= Martin Roček =

Theoretical physicist

Martin Roček is an American physicist who is a distinguished professor of theoretical physics at the State University of New York at Stony Brook, and a member of the C. N. Yang Institute for Theoretical Physics. He received A.B. and Ph.D. degrees from Harvard University, supervised for his Ph.D. by Tai Tsun Wu in 1979. He did post-doctoral research at the University of Cambridge and Caltech before becoming a professor at Stony Brook University.
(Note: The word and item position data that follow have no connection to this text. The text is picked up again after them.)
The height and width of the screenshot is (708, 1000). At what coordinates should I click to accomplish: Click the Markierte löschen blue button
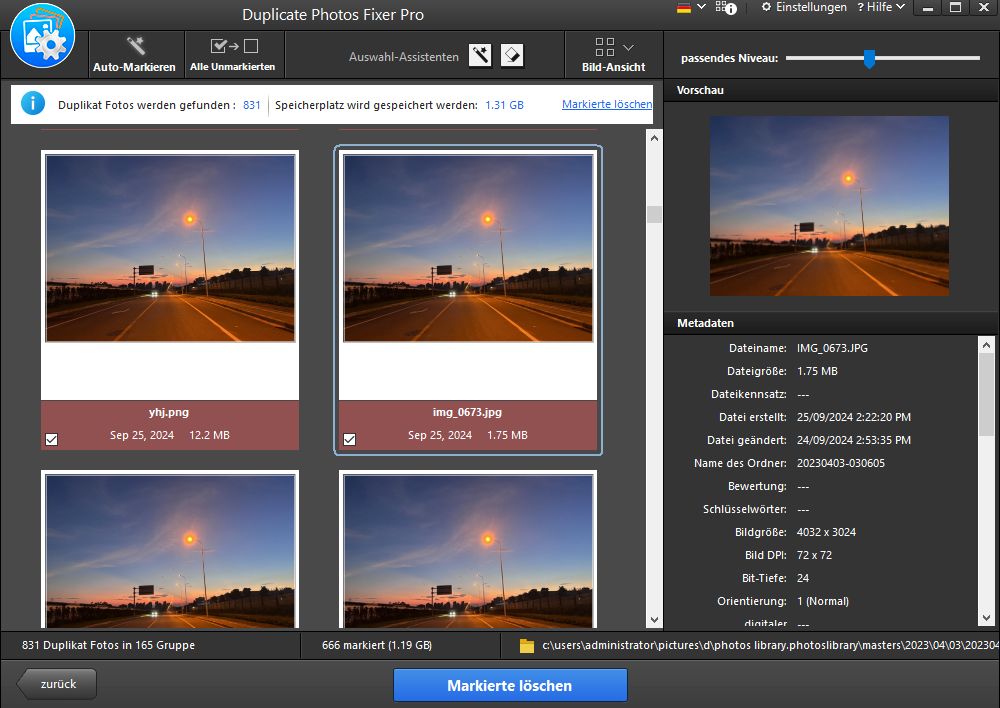click(x=510, y=685)
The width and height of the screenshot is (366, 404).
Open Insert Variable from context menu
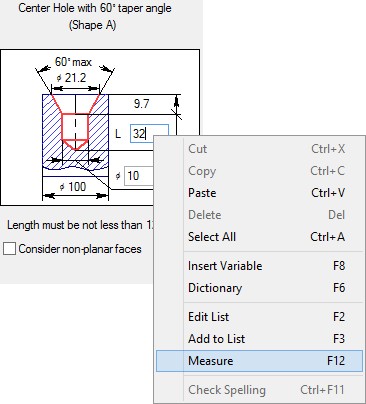click(x=259, y=266)
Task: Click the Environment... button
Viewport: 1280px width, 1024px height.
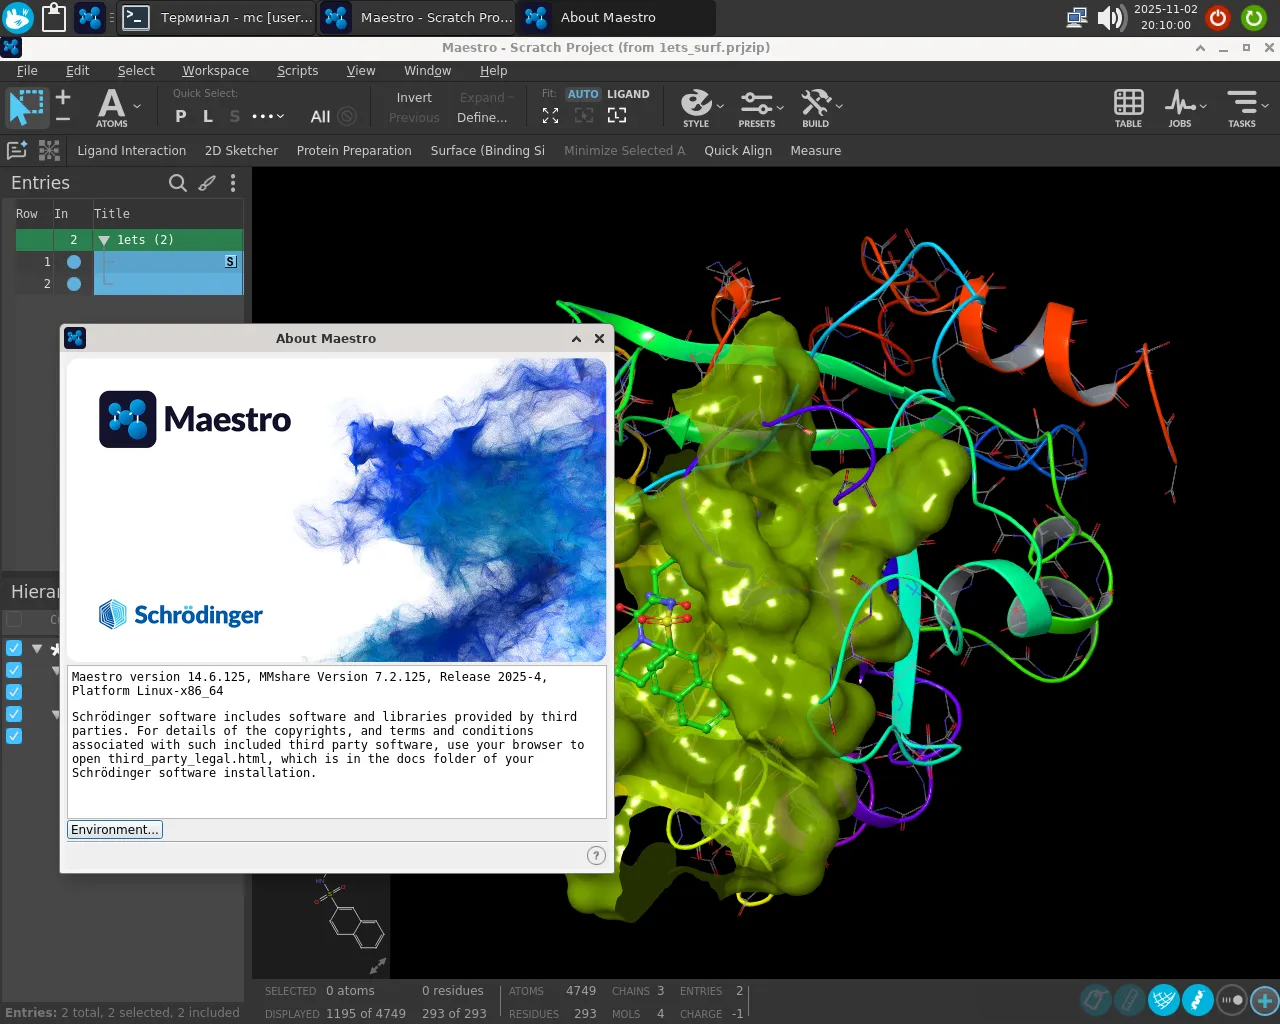Action: pyautogui.click(x=115, y=830)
He was one of the co-inventors of hyperkähler quotients, a hyperkahler analogue of Marsden–Weinstein reduction and the structure of Bihermitian manifolds. His research interests include supersymmetry, string theory and applications of generalized complex geometry. With S. J. Gates, M. T. Grisaru, and W. Siegel, Rocek coauthored Superspace, or One thousand and one lessons in supersymmetry (1984), the first comprehensive book on supersymmetry. He has also contributed extensively to supersymmetry and geometry.

He is the local coordinator of the annual Simons Workshop in Mathematics and Physics jointly hosted by Yang Institute for Theoretical Physics and the Department of Mathematics of the Stony Brook University.

In 1991 he received a Guggenheim Fellowship. In 2017 he received a Neuron Prize for lifelong contributions to science. In 2022 he was appointed as a distinguished professor of physics.